The Occupy movement’s evolving agenda is in danger of being sullied by association with neo-Nazi David Duke and antigovernment crusader Ron Paul.

End the Fed” signs, and other Ron Paul-inspired sloganeering have been a staple of Occupy encampments from the birth of the movement. To an extent, that reflects the Occupiers’ diversity of ideas. But Paul, who wrote a book called End the Fed in 2009, has a spotty reputation among champions of social justice, which was made worse this week with the release of another round of racist, homophobic and anti-Semitic comments excerpted from a newsletter he published throughout the 1980s.

At many Occupy encampments, “End the Fed” signs are everywhere, and Paul supporters are becoming more and more vocal — using the language of the Occupy movement in service of their extremist anti-government agenda.

For the most part cooler (and more progressive) heads prevail, but to a certain extent in the movement, anger at Wall Street and its bankers is morphing into anger at the Federal Reserve and international “banksters” — a term long popular among libertarians, John Birchers and the armed right-wing Patriot Movement.

The Occupy movement’s evolving agenda is in danger of being sullied by association with Paul, whose position includes at its core a conspiracy theory involving the Federal Reserve — a decades-old right-wing bugaboo. On the web, a crucial battleground in the era of the online revolution, the Occupy Movement’s central critique of the obscene power of corporations is in danger of being slapped way off course. Ron Paul supporters dominated the conversation in the public forum on OccupyWallSt.org, the movement’s unofficial Web site, throughout the fall. A December post on the forum complained about the Paul-partisan spammers, and warned against forging an alliance with “Wall Street’s religious fanatics, the libertarians, espousing their predatory free-market religion.”

A few weeks ago, the forum’s anonymous moderator finally banned Paul’s supporters from propagandizing:

“We do not support an election campaign for 2012. At all. We have removed election material for Obama, Paul, Warren, Paul, Cain, Paul, Perry, Paul, the green party, Paul, Nader, Paul, and did I mention Paul?”

At the same time, the forum mod announced a ban of “conspiracy theories, including any attempt to spam material by David Icke, Lyndon LaRouche, David Duke or Alex Jones.”

But elsewhere on the web, the Occupy message is being shanghaied by radical libertarians, Tea Partiers and worse.

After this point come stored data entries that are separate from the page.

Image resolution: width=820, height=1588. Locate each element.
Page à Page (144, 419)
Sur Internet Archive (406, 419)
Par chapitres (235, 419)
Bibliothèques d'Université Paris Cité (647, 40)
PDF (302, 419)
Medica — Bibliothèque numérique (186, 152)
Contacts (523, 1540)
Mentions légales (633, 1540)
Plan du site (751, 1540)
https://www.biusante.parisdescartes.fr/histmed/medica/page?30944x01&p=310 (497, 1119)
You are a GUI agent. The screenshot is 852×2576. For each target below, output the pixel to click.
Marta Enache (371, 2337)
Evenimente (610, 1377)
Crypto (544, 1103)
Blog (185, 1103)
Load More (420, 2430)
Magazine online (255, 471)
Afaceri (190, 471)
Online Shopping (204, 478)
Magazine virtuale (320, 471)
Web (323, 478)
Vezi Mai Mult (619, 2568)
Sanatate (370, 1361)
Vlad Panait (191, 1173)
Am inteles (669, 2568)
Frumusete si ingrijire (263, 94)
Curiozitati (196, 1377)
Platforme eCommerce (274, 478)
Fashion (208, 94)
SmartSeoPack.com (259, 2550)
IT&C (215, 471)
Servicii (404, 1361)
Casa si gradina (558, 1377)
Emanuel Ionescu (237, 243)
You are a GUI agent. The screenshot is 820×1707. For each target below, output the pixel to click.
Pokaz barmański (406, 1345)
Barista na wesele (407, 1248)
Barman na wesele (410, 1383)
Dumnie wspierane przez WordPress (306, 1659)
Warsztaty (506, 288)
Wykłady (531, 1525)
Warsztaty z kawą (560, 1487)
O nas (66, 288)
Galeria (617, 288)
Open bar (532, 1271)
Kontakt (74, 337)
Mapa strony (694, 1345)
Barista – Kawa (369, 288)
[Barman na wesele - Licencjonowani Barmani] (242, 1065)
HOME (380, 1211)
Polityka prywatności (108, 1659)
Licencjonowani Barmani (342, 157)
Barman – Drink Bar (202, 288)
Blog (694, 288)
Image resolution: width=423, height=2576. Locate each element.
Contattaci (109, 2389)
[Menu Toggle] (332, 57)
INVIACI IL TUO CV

On Martin Luther King Day, as the Occupy the Dream marchers were on the move in 13 cities, I Googled “Occupy Federal Reserve,” and the first result was a link to Infowars, a Web site run by Alex Jones, a Texas-based wingnut radio host. Jones, a longtime Ron Paul supporter, believes that the government staged both the World Trade Center attacks and the Oklahoma City bombings; that the Gates Foundation is a eugenics operation; and that the government has been taken over by agents of the New World Order who are planning to release a cancer-causing monkey virus.

Since the Occupy protests began, Jones, whom Rolling Stone has labeled “the most paranoid man in America,” has added a wrinkle to his shtick, ranting and blogging relentlessly on behalf of OWS and the 99 percent, while threading attacks on the 1 percent into his vitriolic rants. He also began to call (loudly) for the Occupy protesters to turn their attention to the Fed. Apparently it has become his chief mission to embrace — and be embraced by — the Occupy movement. His gambit may be working.

While Occupy the Fed appears to be largely a creation of Jones and other right-leaning libertarians, it is having some success weaving itself into the fabric of the movement. The Facebook page “Occupy Federal Reserve” contains status updates from thousands of Friends apparently affiliated with the mainstream Occupy movement. It also contains hundreds of updates posted by radical libertarians and wack-job conspiracy freaks. Days after launching, @OccupyFederalReserve posted a link to the 2007 documentary Zeitgeist, which claims to prove that 9/11 was orchestrated as a pretext for the creation of a police state, that the Fed and the IRS are criminal enterprises and, by the way, that Jesus Christ did not exist.